I never really understood how Chelomei died OTL. The official story is that somewhere in December 1984 he had his legs crushed by his Mercedes while opening his garage, and died at the hospital of complications. Whatever, his death was accidental, he was (AFAIK) pretty healthy. The accident near miss is a nod to his OTL fate. :p

So Chelomei won't die this day, and probably live until the 2000's. Interestingly enough IOTL his deputy Yefremov took over in 1984 and lasted two more decades.

Meanwhile his rocket empire has been entirely taken over by Glushko, which turned it into his own space program running along Chertok MKBS.Unlike Chelomei Glushko wasn't very healthy and died of old age in January 1989 after an attack the year before.

Space stations obviously (cut-down OTL Mir) but also the LK-700 lunar program, since the next step beyond LEO space stations is the Moon.
http://www.astronautix.com/l/lk-700.html

OTL Glushko took over Mishin L3M 1972 lunar program and rehashed it two times - before Buran and after Buran, in 1975 and 1988.
1975 variant
http://www.astronautix.com/l/lek.html
1988 variant
http://www.astronautix.com/e/energialunarexpedition.html

ITTL Glusko will remake, not Mishin L3M, but Chelomei LK-700, at the same moment - 1988 and beyond. Hence the revived LK-700 will outlive Glushko... you can guess who will take back the project after Glushko death ;)
 
Chelomei death was bizarre, got his leg crush by his own car in his garage and died of Thrombosis in Hospital on December 8, 1984
Born in 1914, he could live into 2000s without this Accident.

interesting in TL will be feature the return of Chelomei after dead of Glushko or will be he the "godfather" of Post soviet era spaceflight ?
 

Archibald

Banned
Chelomei will have his revenge ;)

Meanwhile the NASA - NRO relationship is still amazing. This week episode has spy satellites snapping pictures of other satellites
http://www.thespacereview.com/article/3219/1
Including STS-1 and Skylab.

Unbelievable when you think about it: different orbits, speed, heights, and inclinations, yet they managed
STS 2 Encounters with KH 11-3

Aviation Week and Space Technology reported on 2003 Feb 28 that a KH-11 had been employed during the second shuttle flight in 1981. I have found one close encounter between STS 2 and KH 11-3, which could have supported imaging at about 9 cm resolution, with good illumination, and angular velocity not exceeding a KH-11's known maximum of 1.6 deg/s relative terrestrial targets.

At 9cm in resolution you could clearly see an astronaut at the cockpit window waving his hand. :p Mind-blowing.

Once again I may use that in my TL. It seems that most spy satellites could pull that trick (KH-8 and KH-11). and zap, just as I type this, an idea pops in my brain.
I should use Mike Mullane and their KH-10B to snap pictures of satellites or space station Liberty.

It seems they imaged one of my beloved Agena in orbit
. Later in the 1960s, the Program 437 anti-satellite project included a satellite inspection variant that apparently successfully returned a film image of an Agena spacecraft in orbit.

= Data to examine =

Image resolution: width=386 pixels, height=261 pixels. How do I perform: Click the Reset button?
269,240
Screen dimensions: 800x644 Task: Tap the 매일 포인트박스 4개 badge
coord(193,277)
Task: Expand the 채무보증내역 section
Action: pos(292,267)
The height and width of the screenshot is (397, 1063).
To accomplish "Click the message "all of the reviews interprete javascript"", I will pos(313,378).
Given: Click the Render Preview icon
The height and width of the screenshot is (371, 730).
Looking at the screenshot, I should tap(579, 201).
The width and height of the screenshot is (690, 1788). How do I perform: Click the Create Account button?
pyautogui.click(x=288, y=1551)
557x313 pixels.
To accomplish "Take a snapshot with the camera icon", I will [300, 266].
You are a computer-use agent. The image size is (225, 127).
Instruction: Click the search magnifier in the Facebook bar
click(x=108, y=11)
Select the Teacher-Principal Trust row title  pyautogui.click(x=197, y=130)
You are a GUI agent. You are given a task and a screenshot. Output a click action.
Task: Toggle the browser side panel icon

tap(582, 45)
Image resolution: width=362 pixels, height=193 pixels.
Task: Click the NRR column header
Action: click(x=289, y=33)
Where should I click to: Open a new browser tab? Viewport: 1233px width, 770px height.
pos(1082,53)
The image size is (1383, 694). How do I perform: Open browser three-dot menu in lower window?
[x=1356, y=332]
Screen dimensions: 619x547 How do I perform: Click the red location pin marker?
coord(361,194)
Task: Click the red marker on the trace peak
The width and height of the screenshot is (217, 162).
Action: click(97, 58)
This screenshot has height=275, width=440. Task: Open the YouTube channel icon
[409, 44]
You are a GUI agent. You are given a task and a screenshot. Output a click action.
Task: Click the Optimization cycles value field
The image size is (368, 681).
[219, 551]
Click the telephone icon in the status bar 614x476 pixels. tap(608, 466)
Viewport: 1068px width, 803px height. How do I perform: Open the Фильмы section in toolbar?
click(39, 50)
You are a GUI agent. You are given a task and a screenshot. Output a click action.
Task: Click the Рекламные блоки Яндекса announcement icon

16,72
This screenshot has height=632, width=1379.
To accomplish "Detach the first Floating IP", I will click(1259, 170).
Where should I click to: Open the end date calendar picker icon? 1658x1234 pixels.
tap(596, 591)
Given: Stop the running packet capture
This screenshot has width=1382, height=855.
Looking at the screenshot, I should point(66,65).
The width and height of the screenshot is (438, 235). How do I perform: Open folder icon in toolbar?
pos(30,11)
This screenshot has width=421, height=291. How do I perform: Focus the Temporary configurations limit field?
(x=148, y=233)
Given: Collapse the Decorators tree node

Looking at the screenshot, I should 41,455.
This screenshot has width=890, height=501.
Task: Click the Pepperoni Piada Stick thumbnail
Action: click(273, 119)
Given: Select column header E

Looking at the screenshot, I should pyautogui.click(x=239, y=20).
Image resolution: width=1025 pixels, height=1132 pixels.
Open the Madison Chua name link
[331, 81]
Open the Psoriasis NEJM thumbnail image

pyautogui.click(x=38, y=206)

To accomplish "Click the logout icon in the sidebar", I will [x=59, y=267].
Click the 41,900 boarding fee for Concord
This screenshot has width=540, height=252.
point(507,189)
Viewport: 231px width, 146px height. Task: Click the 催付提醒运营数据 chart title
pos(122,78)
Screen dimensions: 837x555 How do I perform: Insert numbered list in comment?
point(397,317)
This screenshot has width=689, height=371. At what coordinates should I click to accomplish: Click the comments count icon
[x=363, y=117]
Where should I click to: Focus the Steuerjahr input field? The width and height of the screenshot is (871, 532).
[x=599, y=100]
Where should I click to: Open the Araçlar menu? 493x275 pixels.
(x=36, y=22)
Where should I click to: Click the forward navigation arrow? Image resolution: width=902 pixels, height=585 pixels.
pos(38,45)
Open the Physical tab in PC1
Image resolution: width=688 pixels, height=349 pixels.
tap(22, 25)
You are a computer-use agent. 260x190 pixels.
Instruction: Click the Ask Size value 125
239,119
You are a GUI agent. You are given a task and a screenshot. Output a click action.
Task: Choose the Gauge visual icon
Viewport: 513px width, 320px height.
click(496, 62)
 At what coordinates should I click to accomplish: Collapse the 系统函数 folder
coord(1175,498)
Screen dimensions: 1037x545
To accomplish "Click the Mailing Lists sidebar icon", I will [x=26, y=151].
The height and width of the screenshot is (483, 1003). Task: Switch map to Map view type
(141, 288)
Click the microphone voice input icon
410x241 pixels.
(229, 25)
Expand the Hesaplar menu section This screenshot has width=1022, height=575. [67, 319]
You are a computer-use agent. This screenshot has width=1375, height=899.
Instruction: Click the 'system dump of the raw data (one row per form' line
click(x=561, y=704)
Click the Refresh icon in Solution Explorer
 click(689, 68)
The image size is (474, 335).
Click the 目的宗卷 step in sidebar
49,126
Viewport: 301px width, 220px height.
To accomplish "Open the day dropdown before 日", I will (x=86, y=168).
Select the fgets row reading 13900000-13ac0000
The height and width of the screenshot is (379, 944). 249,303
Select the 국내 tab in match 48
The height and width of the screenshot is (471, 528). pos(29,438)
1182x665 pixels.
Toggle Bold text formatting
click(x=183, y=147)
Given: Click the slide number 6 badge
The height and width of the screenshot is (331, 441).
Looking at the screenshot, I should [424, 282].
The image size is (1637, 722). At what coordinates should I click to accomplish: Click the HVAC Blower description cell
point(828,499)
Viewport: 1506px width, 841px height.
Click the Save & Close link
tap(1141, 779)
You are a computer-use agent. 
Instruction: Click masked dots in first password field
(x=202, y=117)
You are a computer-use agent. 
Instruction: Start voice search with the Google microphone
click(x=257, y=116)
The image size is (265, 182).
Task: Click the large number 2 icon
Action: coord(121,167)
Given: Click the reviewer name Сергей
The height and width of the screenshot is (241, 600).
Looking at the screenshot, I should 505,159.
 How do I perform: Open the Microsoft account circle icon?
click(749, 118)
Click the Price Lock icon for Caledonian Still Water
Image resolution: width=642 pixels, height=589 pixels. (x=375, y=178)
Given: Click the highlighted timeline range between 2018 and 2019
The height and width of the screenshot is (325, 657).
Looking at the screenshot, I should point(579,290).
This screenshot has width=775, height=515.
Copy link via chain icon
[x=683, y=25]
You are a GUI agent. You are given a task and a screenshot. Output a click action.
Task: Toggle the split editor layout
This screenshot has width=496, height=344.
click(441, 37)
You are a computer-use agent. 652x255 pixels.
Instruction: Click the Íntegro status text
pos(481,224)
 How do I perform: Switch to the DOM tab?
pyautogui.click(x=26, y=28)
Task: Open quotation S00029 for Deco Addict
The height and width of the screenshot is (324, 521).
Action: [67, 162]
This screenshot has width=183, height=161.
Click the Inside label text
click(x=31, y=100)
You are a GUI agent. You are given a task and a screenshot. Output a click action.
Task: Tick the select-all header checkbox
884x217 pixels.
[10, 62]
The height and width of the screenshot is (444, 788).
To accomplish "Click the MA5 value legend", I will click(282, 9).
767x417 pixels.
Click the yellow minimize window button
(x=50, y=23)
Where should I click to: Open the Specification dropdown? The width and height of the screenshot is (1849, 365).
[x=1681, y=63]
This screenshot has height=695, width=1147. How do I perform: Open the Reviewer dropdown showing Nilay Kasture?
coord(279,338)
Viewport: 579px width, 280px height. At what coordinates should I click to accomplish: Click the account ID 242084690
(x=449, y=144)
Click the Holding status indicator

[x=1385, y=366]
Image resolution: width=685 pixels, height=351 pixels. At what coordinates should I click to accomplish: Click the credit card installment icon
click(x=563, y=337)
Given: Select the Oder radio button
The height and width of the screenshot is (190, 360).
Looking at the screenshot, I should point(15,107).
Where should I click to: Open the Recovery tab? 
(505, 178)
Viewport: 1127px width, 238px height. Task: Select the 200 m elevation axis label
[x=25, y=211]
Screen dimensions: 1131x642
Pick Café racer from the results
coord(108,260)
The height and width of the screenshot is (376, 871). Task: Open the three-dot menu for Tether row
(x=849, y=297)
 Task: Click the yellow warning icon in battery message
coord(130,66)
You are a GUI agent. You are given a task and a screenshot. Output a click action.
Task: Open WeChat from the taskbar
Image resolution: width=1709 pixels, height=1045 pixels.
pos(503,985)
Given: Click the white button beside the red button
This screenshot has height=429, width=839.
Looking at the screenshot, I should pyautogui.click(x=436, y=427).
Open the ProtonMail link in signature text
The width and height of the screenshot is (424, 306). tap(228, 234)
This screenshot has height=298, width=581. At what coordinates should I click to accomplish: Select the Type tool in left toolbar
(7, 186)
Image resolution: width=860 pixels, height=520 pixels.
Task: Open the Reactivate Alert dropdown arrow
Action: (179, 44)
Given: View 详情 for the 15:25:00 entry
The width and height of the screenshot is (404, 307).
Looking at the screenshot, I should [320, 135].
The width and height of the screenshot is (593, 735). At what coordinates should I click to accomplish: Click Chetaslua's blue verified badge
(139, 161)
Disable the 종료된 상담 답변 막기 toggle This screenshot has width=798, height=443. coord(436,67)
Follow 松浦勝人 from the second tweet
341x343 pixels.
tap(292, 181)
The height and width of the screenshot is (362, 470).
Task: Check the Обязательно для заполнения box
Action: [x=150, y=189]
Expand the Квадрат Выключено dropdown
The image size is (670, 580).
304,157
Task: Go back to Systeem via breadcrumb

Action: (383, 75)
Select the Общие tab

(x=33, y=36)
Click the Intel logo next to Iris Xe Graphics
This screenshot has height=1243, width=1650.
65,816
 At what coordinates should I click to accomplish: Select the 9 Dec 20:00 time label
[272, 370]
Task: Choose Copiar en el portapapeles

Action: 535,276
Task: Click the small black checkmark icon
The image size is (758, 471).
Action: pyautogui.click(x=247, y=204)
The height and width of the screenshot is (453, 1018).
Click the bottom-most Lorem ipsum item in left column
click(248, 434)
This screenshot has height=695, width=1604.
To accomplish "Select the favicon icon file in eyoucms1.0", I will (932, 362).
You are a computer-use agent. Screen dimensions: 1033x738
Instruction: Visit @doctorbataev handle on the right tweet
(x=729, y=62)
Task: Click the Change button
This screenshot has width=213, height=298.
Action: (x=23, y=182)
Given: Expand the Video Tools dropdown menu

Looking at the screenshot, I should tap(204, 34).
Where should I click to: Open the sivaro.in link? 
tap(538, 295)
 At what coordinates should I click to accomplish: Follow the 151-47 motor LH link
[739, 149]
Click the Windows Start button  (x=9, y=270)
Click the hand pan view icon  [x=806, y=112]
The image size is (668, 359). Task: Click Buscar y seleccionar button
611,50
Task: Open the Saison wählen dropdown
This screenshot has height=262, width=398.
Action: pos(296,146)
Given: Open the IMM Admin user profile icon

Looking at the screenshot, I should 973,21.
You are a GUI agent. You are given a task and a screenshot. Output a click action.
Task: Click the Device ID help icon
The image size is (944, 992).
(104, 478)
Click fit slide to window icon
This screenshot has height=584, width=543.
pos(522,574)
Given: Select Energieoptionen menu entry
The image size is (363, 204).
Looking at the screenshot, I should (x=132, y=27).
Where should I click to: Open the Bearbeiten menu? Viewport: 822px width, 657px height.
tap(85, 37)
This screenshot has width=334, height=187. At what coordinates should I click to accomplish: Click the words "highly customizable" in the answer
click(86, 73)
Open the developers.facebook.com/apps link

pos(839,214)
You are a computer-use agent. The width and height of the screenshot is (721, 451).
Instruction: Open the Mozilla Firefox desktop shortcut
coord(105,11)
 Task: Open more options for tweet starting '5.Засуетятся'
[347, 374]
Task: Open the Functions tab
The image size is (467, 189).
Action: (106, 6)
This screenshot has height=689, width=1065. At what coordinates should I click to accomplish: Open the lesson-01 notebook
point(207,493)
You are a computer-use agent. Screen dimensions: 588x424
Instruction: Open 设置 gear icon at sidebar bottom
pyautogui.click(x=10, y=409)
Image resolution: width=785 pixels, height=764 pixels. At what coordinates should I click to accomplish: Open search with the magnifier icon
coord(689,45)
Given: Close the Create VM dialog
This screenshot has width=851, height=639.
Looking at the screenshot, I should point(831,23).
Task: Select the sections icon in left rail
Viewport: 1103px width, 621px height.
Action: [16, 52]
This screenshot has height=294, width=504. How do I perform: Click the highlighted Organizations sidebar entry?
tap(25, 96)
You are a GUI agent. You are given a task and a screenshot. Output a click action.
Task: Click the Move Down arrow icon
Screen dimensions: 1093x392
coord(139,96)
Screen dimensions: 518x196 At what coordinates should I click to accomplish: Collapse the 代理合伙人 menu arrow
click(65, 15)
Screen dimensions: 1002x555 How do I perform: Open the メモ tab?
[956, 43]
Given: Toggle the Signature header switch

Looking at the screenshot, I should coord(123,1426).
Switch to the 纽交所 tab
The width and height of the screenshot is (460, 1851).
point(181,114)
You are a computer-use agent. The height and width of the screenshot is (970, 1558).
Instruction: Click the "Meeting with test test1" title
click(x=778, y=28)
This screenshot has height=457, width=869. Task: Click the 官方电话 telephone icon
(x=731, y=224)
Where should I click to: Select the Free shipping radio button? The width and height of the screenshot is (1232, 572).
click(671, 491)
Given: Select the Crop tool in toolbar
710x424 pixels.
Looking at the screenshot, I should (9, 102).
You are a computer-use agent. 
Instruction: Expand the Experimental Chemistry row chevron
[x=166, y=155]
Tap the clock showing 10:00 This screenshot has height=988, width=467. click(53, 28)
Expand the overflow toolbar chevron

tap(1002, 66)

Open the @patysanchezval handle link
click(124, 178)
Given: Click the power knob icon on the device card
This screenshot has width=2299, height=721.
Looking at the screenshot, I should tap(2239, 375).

= Problem requirements =
Reproduce the passage from the text about Soviet rocket designers word for word, from "Once again I" to "spacecraft in orbit.". The rows are separate material with no connection to the text about Soviet rocket designers.

= Problem solution =
Once again I may use that in my TL. It seems that most spy satellites could pull that trick (KH-8 and KH-11). and zap, just as I type this, an idea pops in my brain.
I should use Mike Mullane and their KH-10B to snap pictures of satellites or space station Liberty.

It seems they imaged one of my beloved Agena in orbit
. Later in the 1960s, the Program 437 anti-satellite project included a satellite inspection variant that apparently successfully returned a film image of an Agena spacecraft in orbit.